Story of my life, bah
domingo, 13 de abril de 2014
Viver e Existir
Mais um típico almoço de família. Mais uma vez que me senti sozinha no meio de um monte de gente. Simplesmente já não me sinto parte daquela família feliz a que costumava pertencer. Já não me sinto parte de nada. Não gosto destes almoços. Uns olham-me com pena, já outros olham para mim com desdém, como se tudo isto não passasse de uma birra de uma menina mimada. Pressionam-me a voltar a ser aquela velha Ariana, a que contava as melhores histórias, a dona do riso mais contagiante da família, a alma da festa. Sinto-me incapaz de voltar a ser assim, sinto que aos poucos, dia após dia, um pouco do velho eu morre, e tornasse em alguém que não vive, apenas existe.
quarta-feira, 9 de abril de 2014
A Inimiga
Aos poucos vou percebendo que não preciso que ninguém diga ou faça alguma coisa para ser infeliz. Eu encarrego-me de acabar comigo própria sozinha. Inventamos histórias, defeitos, inconscientemente, e nem percebemos que somos nós mesmos quem cria maior parte dos monstrinhos que nos atormentam. Começo a entender que não é dos outros que tenho de ter medo, não é com os outros que tenho de ser prudente, é de mim, é de mim mesma que devo ter medo. É comigo mesma e com a minha cabeça que tenho de ter cuidado.
Tortura
Não sei quanto mais tempo consigo aguentar tudo isto. Sinto que aos poucos, tudo o que ainda me resta de bom desaparece. Já não encontro forças em lado nenhum. Custa tanto ter que acordar todos os dias e fingir que nada se passa. Queria tanto poder voltar atrás, voltar aos tempos em que era feliz como era, aos tempos em que não dava importância a coisas que agora dou. Sinto que já não resta nada bom em mim. Sinto-me perdida, assustada, e mesmo sabendo que tenho pessoas do meu lado, sinto-me mais sozinha que nunca. Já não sou quem era, mudei por completo. Milhões de coisas, de pensamentos permanecem na minha cabeça, atormentam-me. Não consigo encontrar esperança em lado nenhum, em ninguém, apetece-me desistir, acabar com isto de uma vez por todas. Fechar os olhos, e simplesmente, permanecer assim, em paz.

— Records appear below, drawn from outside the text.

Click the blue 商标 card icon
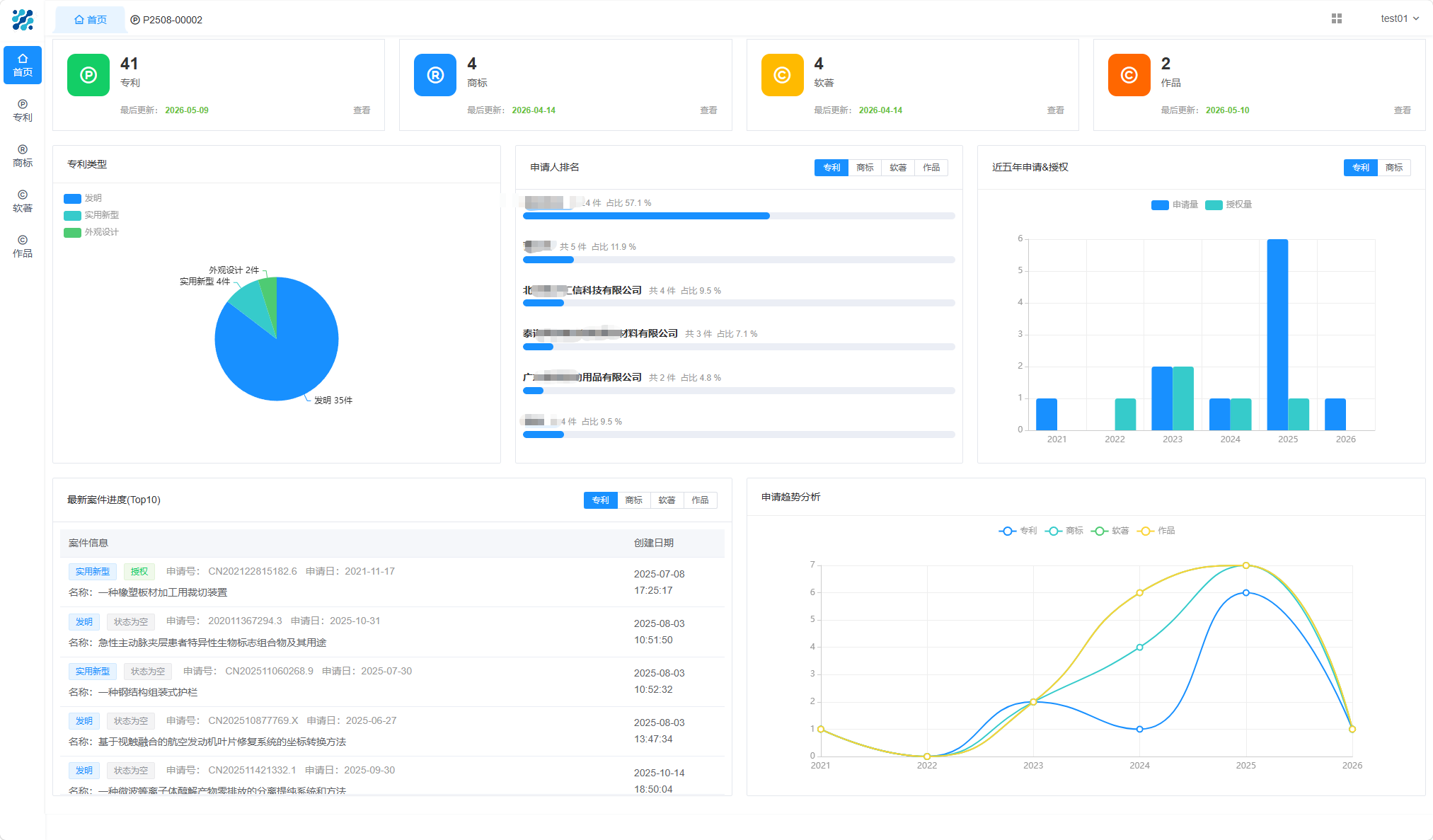The width and height of the screenshot is (1433, 840). click(x=435, y=75)
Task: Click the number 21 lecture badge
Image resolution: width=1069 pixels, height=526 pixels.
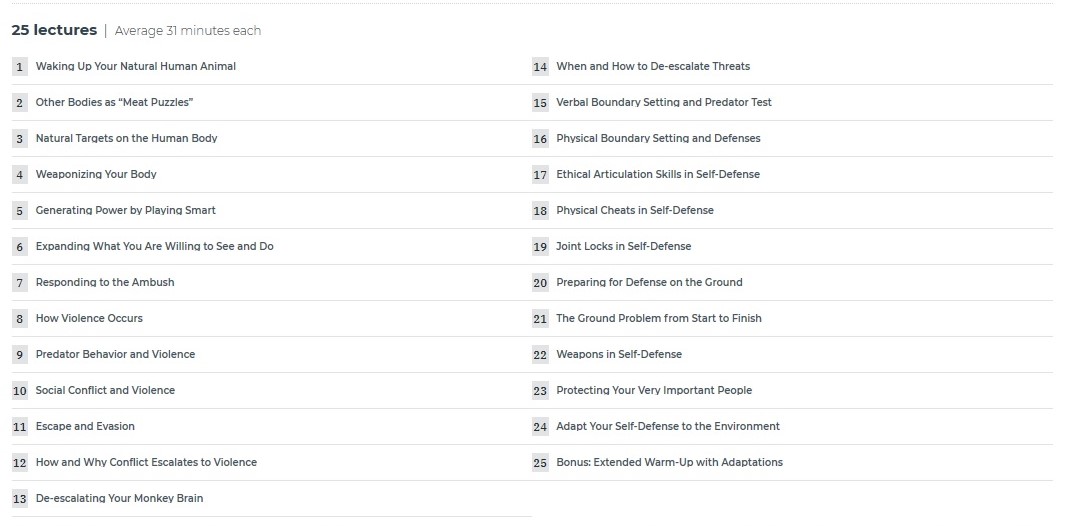Action: tap(540, 319)
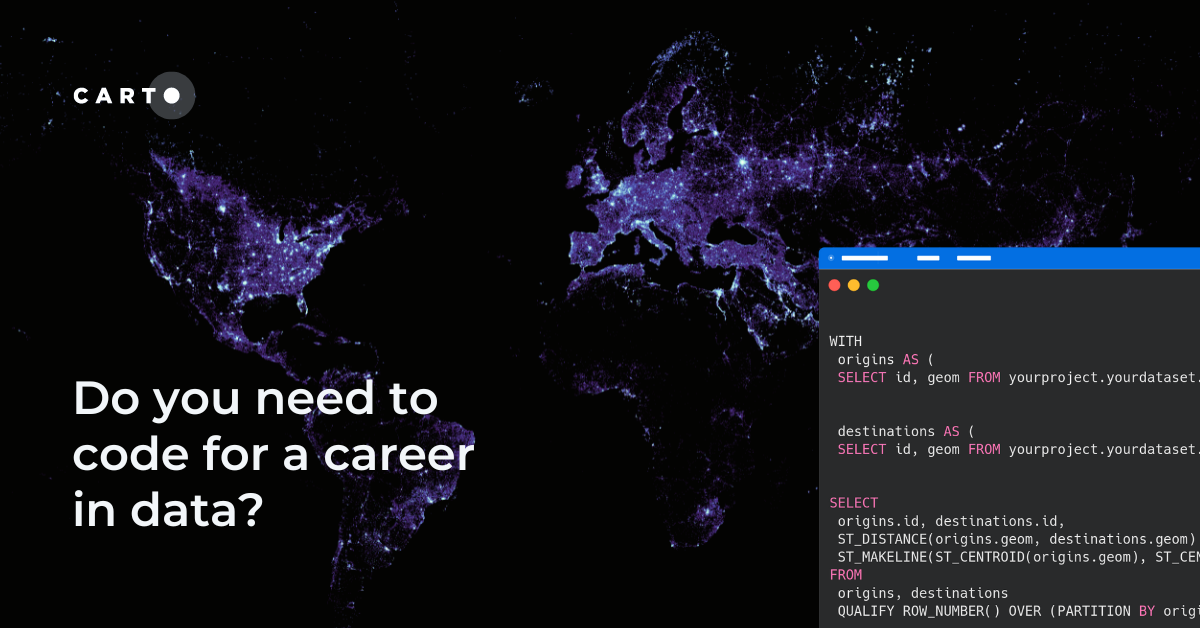Select the WITH keyword in the SQL code
The image size is (1200, 628).
click(845, 340)
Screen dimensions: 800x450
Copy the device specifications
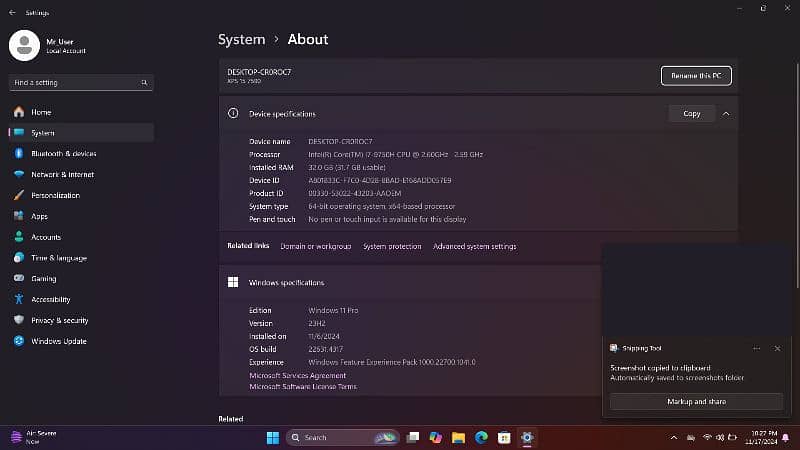[x=691, y=114]
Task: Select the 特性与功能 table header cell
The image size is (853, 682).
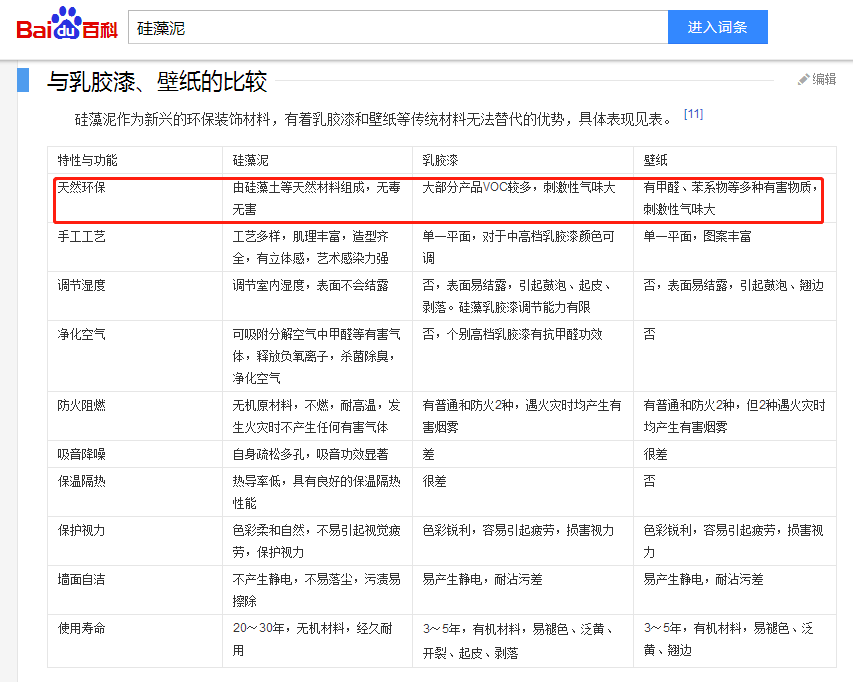Action: pyautogui.click(x=87, y=160)
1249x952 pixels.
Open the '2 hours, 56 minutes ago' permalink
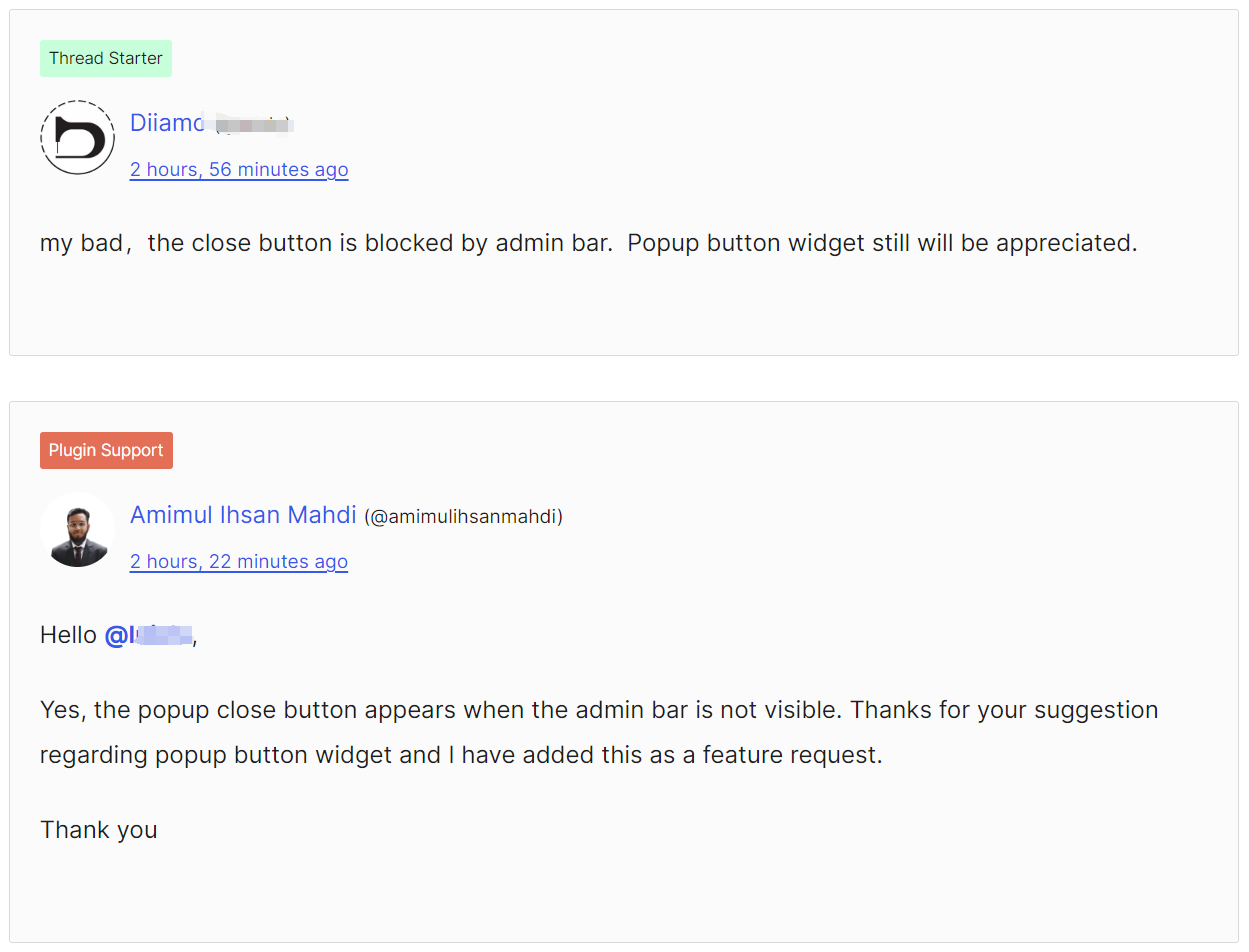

terça-feira, 8 de abril de 2014
Tantas Vezes
Quantas vezes pensaste que desaparecer era o melhor? Quantas vezes acreditaste em tudo o que a tua cabeça te disse? Quantas vezes sentiste que não fazes falta, que se desaparecesses ninguém notaria? Quantas vezes sentiste que estavas sozinho, no meio da multidão? Quantas vezes quebraste uma promesa? Quantas vezes fingiste estar tudo bem, quando na realidade sentias o teu mundo a desabar? Quantas vezes pediste para ser outra pessoa? Quantas vezes sentiste que não valias absolutamente nada? Quantas noites imundaste a almofada com lágrimas? Quantas vezes sentiste que secretamente, toda a gente te odeia? Quantas vezes pediste para que tudo isto desaparecesse?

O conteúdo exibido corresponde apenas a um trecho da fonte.